Records contained in a dataset
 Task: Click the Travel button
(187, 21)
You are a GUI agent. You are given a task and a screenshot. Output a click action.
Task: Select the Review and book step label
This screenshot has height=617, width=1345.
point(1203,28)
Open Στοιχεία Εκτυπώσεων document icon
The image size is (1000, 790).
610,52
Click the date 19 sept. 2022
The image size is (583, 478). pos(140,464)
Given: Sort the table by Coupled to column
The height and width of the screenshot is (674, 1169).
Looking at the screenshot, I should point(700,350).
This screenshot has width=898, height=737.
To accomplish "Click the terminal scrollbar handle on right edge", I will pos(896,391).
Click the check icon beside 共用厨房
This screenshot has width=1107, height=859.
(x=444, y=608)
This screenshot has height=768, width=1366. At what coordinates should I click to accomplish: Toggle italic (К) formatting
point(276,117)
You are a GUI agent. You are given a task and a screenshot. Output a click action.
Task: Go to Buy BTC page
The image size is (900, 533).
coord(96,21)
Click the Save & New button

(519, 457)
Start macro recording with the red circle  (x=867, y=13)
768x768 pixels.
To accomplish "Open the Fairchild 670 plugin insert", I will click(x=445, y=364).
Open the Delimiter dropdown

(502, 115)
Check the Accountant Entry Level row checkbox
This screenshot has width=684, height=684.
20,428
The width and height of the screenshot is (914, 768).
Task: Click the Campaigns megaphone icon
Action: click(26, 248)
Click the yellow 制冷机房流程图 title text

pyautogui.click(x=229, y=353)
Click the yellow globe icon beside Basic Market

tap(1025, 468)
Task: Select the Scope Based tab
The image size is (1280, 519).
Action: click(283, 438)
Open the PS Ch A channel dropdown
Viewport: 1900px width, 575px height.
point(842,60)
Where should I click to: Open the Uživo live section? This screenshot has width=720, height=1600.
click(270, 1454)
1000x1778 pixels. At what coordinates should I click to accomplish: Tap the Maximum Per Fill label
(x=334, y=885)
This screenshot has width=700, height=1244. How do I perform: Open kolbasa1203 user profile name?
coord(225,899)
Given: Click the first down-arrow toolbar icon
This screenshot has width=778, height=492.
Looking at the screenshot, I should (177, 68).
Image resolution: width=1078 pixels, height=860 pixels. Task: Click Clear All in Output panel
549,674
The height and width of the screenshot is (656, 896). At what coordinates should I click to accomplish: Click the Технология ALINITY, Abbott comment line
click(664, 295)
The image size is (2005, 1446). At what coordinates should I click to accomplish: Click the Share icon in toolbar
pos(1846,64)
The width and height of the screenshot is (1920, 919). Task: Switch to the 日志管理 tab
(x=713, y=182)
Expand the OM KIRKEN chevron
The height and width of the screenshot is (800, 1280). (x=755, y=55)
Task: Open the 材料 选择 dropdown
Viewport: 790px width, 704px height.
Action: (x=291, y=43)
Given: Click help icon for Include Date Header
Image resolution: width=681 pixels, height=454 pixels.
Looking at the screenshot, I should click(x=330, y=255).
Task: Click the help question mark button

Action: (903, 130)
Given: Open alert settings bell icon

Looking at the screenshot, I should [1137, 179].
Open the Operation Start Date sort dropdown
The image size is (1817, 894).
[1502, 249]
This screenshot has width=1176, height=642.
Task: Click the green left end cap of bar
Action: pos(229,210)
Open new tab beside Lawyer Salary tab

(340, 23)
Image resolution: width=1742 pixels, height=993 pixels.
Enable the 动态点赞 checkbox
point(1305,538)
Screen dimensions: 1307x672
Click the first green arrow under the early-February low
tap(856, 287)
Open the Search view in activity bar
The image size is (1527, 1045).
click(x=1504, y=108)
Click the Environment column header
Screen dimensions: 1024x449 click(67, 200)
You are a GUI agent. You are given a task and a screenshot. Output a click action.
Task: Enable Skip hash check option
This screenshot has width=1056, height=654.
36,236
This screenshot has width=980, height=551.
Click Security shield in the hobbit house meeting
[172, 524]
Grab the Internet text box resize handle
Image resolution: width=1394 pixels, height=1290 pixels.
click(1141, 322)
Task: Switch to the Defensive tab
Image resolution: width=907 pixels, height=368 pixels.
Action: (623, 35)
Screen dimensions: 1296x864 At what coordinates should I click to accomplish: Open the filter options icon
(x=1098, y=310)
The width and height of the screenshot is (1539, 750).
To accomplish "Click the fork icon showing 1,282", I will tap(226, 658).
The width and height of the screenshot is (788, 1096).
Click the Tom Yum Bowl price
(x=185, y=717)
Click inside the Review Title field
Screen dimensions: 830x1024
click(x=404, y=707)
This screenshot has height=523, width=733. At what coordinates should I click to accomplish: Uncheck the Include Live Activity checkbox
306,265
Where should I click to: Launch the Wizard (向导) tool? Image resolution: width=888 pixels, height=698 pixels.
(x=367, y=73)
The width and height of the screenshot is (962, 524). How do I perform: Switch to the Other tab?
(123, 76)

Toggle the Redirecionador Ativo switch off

WHAT YOU SHOULD DO => Please quote the records above exactly, without skipping a line.

ANSWER BELOW =>
 Task: Click the Travel button
(187, 21)
You are a GUI agent. You are given a task and a screenshot. Output a click action.
Task: Select the Review and book step label
This screenshot has height=617, width=1345.
point(1203,28)
Open Στοιχεία Εκτυπώσεων document icon
The image size is (1000, 790).
610,52
Click the date 19 sept. 2022
The image size is (583, 478). pos(140,464)
Given: Sort the table by Coupled to column
The height and width of the screenshot is (674, 1169).
Looking at the screenshot, I should point(700,350).
This screenshot has width=898, height=737.
To accomplish "Click the terminal scrollbar handle on right edge", I will pos(896,391).
Click the check icon beside 共用厨房
This screenshot has width=1107, height=859.
(x=444, y=608)
This screenshot has height=768, width=1366. At what coordinates should I click to accomplish: Toggle italic (К) formatting
point(276,117)
You are a GUI agent. You are given a task and a screenshot. Output a click action.
Task: Go to Buy BTC page
The image size is (900, 533).
coord(96,21)
Click the Save & New button

(519, 457)
Start macro recording with the red circle  (x=867, y=13)
768x768 pixels.
To accomplish "Open the Fairchild 670 plugin insert", I will click(x=445, y=364).
Open the Delimiter dropdown

(502, 115)
Check the Accountant Entry Level row checkbox
This screenshot has width=684, height=684.
20,428
The width and height of the screenshot is (914, 768).
Task: Click the Campaigns megaphone icon
Action: click(26, 248)
Click the yellow 制冷机房流程图 title text

pyautogui.click(x=229, y=353)
Click the yellow globe icon beside Basic Market

tap(1025, 468)
Task: Select the Scope Based tab
The image size is (1280, 519).
Action: click(283, 438)
Open the PS Ch A channel dropdown
Viewport: 1900px width, 575px height.
point(842,60)
Where should I click to: Open the Uživo live section? This screenshot has width=720, height=1600.
click(270, 1454)
1000x1778 pixels. At what coordinates should I click to accomplish: Tap the Maximum Per Fill label
(x=334, y=885)
This screenshot has width=700, height=1244. How do I perform: Open kolbasa1203 user profile name?
coord(225,899)
Given: Click the first down-arrow toolbar icon
This screenshot has width=778, height=492.
Looking at the screenshot, I should (177, 68).
Image resolution: width=1078 pixels, height=860 pixels. Task: Click Clear All in Output panel
549,674
The height and width of the screenshot is (656, 896). At what coordinates should I click to accomplish: Click the Технология ALINITY, Abbott comment line
click(664, 295)
The image size is (2005, 1446). At what coordinates should I click to accomplish: Click the Share icon in toolbar
pos(1846,64)
The width and height of the screenshot is (1920, 919). Task: Switch to the 日志管理 tab
(x=713, y=182)
Expand the OM KIRKEN chevron
The height and width of the screenshot is (800, 1280). (x=755, y=55)
Task: Open the 材料 选择 dropdown
Viewport: 790px width, 704px height.
Action: (x=291, y=43)
Given: Click help icon for Include Date Header
Image resolution: width=681 pixels, height=454 pixels.
Looking at the screenshot, I should click(x=330, y=255).
Task: Click the help question mark button

Action: (903, 130)
Given: Open alert settings bell icon

Looking at the screenshot, I should [1137, 179].
Open the Operation Start Date sort dropdown
The image size is (1817, 894).
[1502, 249]
This screenshot has width=1176, height=642.
Task: Click the green left end cap of bar
Action: pos(229,210)
Open new tab beside Lawyer Salary tab

(340, 23)
Image resolution: width=1742 pixels, height=993 pixels.
Enable the 动态点赞 checkbox
point(1305,538)
Screen dimensions: 1307x672
Click the first green arrow under the early-February low
tap(856, 287)
Open the Search view in activity bar
The image size is (1527, 1045).
click(x=1504, y=108)
Click the Environment column header
Screen dimensions: 1024x449 click(67, 200)
You are a GUI agent. You are given a task and a screenshot. Output a click action.
Task: Enable Skip hash check option
This screenshot has width=1056, height=654.
36,236
This screenshot has width=980, height=551.
Click Security shield in the hobbit house meeting
[172, 524]
Grab the Internet text box resize handle
Image resolution: width=1394 pixels, height=1290 pixels.
click(1141, 322)
Task: Switch to the Defensive tab
Image resolution: width=907 pixels, height=368 pixels.
Action: (623, 35)
Screen dimensions: 1296x864 At what coordinates should I click to accomplish: Open the filter options icon
(x=1098, y=310)
The width and height of the screenshot is (1539, 750).
To accomplish "Click the fork icon showing 1,282", I will tap(226, 658).
The width and height of the screenshot is (788, 1096).
Click the Tom Yum Bowl price
(x=185, y=717)
Click inside the Review Title field
Screen dimensions: 830x1024
click(x=404, y=707)
This screenshot has height=523, width=733. At what coordinates should I click to accomplish: Uncheck the Include Live Activity checkbox
306,265
Where should I click to: Launch the Wizard (向导) tool? Image resolution: width=888 pixels, height=698 pixels.
(x=367, y=73)
The width and height of the screenshot is (962, 524). How do I perform: Switch to the Other tab?
(123, 76)

Toggle the Redirecionador Ativo switch off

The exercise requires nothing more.